# My Weekly Schedule (10 Gal)



## Mr. Fish (Oct 24, 2007)

Before I go and stir things up N swirl up the Algae genie just wanna make sure I've got my Routine down pat.

*10Gal Tank - Co2 Injected - 40w Light - Dosing Excel Every other day*

*Sunday-----Day1)* Nothing But a 50% WC

*Monday-----Day2) *1/8Tsp-KN03, 1/32/Tsp-KH2P04, (5ml Excel)

*Tuesday----Day3)* 1/32Tsp Trace

*Wednesday-Day4)* 1/8Tsp-KN03, 1/32ish/Tsp-KH2P04, (1/4tsp Excel)

*Thursday---Day5)* 1/32Tsp Trace

*Friday------Day6)* 1/8Tsp-KN03, 1/32ish/Tsp-KH2P04, (1/4tsp Excel)

*Saturday---Day7)* 1/32Tsp Trace

*Sunday-----Day8)* Nothing But a 50% WC

_*50% WC and no dosing Sunday works for me because I Change water at night and want to let the Conditioner settle b4 dosing in the early morning (Also don't dose K2SO4 due to my water being extremely hard in tap. Might consider mixing RO-water to change this and start dosing)_

Look about right? Any Recommendations?


----------



## Mr. Fish (Oct 24, 2007)

Anybody?


----------



## The Trigger (Apr 23, 2012)

Your regiment is almost exactly the same as mine for my 29. But I do dose potassium sulfate even though my tap is extremely hard. I also dose csm+b on Tue, Thurs instead of trace and 2ml of flourish iron every day. No dosing on saturdays. I use that as the day for the plants to suck up the remaining nutrients in the water from the week. Than Sunday is my water change.


----------



## The Trigger (Apr 23, 2012)

Forgot to add that my water change is cut with 2/3 distilled water and 1/3 tap


----------



## Mr. Fish (Oct 24, 2007)

Thanks for responding..

Trace is the same as CSM+B which already contains iron and is not suppose to be dosed everyday anyways. Yea I was also wondering if I should dose sulfate even tho my waters hard.

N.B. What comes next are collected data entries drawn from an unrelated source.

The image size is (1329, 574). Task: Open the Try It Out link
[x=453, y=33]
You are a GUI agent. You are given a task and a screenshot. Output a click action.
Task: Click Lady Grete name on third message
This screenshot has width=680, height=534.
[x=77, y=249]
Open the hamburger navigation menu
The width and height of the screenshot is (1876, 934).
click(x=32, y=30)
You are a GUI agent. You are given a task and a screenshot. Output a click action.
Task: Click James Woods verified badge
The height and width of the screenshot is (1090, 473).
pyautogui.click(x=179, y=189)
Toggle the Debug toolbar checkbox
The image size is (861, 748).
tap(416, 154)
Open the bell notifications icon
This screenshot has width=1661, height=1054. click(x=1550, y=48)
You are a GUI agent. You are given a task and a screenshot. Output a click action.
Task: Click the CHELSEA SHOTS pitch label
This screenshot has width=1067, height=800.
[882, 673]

Why not use RO water instead?


----------



## The Trigger (Apr 23, 2012)

Cuz I only change 5 gallons a week. It's pointless for me to get an RO/DI unit. And honestly I've never had any ill effects com using the 3 89cent jugs of distilled water I use a week.


----------



## Mr. Fish (Oct 24, 2007)

You don't need an RO unit, they have units in front of most grocery stores.


----------



## The Trigger (Apr 23, 2012)

Never noticed it if there is. I'll have to look at the couple stores i frequent


----------



## tinman84 (May 8, 2012)

seachem flourish and seachem excell.. which one should we be going with >>


----------



## tinman84 (May 8, 2012)

or are tehy both the same ??


----------



## Tot3nkampf (May 10, 2012)

I dose via PPS-Pro which seems to be similar, i dont know the exact amount each day because i make a macro and micro mixture. i add Mg and extra Fe to the Micro. i also cut my tap with water from a Culligans machine in the grocery store, although i just started using the stand alone watermill machines. the only thing i might do is dose excel every morning, i have read that it doesnt stay available for much longer than 12 hours and from my observations that seems to be true.


----------